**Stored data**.
▬▬▬▬▬▬▬▬▬▬
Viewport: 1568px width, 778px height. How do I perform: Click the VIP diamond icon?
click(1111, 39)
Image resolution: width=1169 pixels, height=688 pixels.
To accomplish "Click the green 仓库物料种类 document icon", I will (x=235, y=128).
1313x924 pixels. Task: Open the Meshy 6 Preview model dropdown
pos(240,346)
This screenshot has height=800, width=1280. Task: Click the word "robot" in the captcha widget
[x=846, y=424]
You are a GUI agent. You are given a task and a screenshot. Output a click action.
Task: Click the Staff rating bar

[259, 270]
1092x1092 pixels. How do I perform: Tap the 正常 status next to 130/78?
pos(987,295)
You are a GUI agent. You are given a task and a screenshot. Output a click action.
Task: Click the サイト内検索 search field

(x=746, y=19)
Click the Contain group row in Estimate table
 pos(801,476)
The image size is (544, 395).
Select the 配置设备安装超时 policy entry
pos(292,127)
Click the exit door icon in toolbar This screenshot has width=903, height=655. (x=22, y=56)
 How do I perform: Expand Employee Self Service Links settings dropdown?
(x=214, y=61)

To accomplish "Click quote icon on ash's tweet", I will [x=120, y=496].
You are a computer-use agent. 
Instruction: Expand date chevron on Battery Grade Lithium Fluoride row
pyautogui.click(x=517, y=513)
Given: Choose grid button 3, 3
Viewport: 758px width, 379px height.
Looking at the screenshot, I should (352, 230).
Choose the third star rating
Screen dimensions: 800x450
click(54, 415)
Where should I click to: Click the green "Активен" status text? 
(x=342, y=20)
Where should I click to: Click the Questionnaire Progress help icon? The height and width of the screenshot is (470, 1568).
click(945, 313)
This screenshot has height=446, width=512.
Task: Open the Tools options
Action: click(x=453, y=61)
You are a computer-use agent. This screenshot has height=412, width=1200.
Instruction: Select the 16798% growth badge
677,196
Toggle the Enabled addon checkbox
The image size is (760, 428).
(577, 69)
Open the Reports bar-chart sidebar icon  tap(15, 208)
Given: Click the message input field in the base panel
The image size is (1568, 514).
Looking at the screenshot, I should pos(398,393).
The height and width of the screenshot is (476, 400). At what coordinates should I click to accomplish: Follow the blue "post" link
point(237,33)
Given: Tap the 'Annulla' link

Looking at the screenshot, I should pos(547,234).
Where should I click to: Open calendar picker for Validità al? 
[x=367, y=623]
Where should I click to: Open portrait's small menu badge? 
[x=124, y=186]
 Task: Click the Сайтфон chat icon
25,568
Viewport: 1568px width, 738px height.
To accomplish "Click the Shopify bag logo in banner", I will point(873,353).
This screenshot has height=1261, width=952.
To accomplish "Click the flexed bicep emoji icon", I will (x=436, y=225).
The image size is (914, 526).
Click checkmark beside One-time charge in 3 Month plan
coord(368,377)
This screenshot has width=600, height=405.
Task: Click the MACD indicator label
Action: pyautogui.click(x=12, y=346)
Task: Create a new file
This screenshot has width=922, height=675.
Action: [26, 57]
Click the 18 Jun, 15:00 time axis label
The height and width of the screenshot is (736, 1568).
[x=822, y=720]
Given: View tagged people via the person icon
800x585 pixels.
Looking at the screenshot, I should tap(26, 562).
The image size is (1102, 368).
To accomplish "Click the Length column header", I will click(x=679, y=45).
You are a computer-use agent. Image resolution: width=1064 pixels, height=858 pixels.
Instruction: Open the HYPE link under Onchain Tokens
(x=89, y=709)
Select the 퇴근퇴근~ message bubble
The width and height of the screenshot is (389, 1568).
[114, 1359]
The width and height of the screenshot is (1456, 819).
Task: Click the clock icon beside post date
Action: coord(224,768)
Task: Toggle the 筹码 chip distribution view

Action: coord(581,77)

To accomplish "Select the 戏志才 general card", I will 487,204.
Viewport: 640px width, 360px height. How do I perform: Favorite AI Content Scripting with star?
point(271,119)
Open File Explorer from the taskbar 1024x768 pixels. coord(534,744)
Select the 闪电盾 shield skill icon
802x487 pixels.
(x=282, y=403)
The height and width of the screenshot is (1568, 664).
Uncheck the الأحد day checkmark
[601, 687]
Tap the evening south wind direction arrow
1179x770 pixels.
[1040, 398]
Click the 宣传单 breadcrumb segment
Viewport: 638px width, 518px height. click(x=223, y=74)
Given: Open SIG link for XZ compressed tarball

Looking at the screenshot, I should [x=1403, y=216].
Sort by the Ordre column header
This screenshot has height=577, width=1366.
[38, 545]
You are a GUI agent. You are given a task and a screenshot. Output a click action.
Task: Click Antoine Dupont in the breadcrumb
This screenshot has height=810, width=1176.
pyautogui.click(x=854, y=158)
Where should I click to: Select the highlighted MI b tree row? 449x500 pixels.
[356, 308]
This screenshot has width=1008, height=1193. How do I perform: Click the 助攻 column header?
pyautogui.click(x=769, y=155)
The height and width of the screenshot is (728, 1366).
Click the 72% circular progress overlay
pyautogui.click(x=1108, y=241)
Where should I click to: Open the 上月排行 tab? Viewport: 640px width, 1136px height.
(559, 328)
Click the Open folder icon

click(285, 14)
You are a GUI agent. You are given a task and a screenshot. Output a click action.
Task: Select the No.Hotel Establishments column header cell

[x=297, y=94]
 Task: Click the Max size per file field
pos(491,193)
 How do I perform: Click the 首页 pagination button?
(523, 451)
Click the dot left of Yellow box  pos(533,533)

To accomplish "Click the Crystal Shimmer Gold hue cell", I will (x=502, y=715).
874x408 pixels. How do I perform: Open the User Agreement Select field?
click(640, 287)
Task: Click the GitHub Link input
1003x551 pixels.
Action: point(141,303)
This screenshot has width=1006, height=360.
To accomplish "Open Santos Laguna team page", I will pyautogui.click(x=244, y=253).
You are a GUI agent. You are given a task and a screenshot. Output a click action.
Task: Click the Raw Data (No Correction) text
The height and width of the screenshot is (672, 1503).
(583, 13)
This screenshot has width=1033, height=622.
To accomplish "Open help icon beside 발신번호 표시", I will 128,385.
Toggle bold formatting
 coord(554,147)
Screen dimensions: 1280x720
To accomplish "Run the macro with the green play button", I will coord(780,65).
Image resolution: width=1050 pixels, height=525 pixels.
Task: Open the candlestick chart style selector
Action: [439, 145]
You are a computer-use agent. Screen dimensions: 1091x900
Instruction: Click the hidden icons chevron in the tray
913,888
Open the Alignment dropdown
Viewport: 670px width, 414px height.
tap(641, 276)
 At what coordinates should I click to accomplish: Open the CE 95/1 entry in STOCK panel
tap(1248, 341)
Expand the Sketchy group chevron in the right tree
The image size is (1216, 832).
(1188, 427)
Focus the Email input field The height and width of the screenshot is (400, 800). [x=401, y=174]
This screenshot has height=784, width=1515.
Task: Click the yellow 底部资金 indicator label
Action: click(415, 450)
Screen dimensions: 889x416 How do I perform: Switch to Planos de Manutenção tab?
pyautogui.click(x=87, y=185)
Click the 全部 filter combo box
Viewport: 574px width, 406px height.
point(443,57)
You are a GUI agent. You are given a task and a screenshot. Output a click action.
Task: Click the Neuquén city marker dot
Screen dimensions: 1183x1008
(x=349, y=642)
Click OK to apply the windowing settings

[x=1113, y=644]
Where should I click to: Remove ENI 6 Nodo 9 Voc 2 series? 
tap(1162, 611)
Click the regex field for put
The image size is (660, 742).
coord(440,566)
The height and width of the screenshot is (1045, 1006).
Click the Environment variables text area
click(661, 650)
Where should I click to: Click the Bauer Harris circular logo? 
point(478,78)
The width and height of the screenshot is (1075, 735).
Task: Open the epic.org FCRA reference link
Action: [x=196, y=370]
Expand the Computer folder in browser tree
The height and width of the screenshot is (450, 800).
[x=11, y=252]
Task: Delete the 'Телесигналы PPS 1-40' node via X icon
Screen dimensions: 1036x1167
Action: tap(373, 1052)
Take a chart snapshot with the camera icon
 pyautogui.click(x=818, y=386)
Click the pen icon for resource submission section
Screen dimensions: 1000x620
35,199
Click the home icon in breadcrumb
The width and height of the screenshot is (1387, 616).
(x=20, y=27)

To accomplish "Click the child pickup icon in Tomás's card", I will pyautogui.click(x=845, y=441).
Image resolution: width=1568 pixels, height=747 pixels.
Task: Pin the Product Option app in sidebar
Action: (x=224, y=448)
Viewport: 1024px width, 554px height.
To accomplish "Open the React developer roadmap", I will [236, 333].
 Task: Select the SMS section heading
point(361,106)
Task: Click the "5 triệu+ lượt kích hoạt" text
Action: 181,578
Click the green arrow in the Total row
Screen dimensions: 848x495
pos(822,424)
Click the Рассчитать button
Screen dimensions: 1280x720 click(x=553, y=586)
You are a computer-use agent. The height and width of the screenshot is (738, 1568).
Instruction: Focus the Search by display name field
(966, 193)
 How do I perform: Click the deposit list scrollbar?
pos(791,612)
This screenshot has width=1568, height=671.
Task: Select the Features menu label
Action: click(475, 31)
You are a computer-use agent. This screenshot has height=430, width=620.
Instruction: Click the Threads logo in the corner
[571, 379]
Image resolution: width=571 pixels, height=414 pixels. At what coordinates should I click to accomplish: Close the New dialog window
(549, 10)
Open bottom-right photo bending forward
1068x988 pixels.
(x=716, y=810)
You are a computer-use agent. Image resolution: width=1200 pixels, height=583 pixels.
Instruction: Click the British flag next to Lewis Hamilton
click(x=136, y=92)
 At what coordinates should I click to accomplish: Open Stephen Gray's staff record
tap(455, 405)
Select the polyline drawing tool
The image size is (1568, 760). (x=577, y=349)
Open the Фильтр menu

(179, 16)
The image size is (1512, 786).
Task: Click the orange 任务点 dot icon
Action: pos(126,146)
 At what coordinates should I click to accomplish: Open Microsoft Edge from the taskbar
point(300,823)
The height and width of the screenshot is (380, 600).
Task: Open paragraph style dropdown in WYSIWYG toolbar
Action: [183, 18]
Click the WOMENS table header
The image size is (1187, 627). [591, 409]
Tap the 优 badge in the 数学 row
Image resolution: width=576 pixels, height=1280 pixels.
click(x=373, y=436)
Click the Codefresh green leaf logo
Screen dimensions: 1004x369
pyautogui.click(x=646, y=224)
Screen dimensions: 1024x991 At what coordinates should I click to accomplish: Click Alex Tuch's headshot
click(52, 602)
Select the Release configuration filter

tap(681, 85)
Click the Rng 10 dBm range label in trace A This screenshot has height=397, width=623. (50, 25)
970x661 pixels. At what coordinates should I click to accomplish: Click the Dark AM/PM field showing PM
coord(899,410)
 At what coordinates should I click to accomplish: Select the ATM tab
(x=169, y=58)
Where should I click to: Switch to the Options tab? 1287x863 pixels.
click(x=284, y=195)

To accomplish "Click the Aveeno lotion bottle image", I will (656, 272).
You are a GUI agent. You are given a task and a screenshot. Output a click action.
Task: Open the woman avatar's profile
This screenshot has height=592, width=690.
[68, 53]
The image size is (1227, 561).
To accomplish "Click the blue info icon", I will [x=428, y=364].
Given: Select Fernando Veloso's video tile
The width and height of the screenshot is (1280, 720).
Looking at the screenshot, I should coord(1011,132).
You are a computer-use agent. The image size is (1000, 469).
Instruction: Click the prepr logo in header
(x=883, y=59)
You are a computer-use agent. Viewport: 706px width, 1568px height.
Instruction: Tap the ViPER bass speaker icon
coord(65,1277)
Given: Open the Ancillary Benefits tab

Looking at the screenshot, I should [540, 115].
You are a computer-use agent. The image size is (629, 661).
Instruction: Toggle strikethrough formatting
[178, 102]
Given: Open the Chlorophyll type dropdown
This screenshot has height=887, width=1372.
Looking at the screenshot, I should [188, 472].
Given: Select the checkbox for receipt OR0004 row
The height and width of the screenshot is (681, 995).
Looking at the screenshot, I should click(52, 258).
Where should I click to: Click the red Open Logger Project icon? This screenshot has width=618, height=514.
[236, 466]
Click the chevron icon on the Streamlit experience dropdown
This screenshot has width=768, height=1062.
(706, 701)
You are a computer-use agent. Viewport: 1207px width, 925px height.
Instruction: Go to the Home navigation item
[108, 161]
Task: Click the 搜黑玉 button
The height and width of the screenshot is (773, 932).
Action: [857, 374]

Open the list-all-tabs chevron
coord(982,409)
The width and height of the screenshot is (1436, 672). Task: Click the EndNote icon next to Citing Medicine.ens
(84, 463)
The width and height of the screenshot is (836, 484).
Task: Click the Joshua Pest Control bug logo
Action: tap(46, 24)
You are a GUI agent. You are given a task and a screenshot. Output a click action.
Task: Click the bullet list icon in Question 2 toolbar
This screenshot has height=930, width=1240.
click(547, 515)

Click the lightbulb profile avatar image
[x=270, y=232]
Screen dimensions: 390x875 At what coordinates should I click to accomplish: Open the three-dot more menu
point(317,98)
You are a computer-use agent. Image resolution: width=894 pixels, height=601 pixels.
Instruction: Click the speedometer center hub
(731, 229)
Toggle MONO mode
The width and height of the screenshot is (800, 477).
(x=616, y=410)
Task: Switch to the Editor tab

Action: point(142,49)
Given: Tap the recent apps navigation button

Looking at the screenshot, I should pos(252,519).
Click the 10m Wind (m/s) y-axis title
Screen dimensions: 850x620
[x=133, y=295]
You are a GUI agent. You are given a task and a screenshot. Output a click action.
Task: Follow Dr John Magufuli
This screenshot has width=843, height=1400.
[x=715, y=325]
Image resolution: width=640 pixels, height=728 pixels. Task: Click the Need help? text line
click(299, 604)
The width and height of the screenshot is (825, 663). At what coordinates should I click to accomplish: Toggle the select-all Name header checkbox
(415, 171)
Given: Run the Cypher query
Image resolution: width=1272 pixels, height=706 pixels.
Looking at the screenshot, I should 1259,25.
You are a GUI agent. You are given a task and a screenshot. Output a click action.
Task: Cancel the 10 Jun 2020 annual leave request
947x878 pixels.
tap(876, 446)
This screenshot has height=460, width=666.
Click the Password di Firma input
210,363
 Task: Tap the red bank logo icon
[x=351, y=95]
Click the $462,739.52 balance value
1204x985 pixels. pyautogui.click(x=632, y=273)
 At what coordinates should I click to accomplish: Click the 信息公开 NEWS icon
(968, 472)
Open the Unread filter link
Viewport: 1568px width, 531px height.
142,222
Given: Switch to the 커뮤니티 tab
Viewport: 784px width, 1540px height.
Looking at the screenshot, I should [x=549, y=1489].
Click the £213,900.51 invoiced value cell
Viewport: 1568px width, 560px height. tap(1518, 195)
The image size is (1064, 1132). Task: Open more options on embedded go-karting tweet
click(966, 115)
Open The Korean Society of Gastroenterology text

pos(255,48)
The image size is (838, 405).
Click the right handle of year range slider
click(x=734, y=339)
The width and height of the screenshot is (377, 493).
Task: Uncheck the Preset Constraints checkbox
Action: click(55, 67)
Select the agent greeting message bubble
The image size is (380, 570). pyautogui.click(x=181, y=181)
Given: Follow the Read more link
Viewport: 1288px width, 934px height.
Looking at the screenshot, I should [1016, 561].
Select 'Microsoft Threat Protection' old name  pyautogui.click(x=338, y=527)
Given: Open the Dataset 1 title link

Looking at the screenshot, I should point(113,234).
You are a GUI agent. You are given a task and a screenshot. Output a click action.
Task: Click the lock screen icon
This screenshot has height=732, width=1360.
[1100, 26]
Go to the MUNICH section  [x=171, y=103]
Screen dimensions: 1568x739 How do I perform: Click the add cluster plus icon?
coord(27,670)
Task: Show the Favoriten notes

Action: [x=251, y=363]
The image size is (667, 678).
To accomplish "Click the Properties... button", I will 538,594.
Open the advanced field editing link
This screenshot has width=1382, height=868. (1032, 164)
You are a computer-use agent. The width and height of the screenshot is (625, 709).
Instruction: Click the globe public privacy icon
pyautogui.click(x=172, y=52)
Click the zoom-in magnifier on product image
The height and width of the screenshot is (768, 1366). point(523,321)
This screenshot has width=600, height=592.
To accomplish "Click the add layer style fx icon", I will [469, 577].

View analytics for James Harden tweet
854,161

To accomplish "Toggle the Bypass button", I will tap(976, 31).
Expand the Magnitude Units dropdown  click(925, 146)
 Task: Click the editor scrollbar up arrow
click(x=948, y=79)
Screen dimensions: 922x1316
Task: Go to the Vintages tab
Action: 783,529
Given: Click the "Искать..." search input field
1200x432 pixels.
▬▬▬▬▬▬▬▬▬▬
**What is expected**. This exercise calls for the line containing "Given: Open the Dataset 1 title link" and each line after it in the records, copied exactly.

**The answer**.
Given: Open the Dataset 1 title link

Looking at the screenshot, I should point(113,234).
You are a GUI agent. You are given a task and a screenshot. Output a click action.
Task: Click the lock screen icon
This screenshot has height=732, width=1360.
[1100, 26]
Go to the MUNICH section  [x=171, y=103]
Screen dimensions: 1568x739 How do I perform: Click the add cluster plus icon?
coord(27,670)
Task: Show the Favoriten notes

Action: [x=251, y=363]
The image size is (667, 678).
To accomplish "Click the Properties... button", I will 538,594.
Open the advanced field editing link
This screenshot has width=1382, height=868. (1032, 164)
You are a computer-use agent. The width and height of the screenshot is (625, 709).
Instruction: Click the globe public privacy icon
pyautogui.click(x=172, y=52)
Click the zoom-in magnifier on product image
The height and width of the screenshot is (768, 1366). point(523,321)
This screenshot has width=600, height=592.
To accomplish "Click the add layer style fx icon", I will [469, 577].

View analytics for James Harden tweet
854,161

To accomplish "Toggle the Bypass button", I will tap(976, 31).
Expand the Magnitude Units dropdown  click(925, 146)
 Task: Click the editor scrollbar up arrow
click(x=948, y=79)
Screen dimensions: 922x1316
Task: Go to the Vintages tab
Action: 783,529
Given: Click the "Искать..." search input field
1200x432 pixels.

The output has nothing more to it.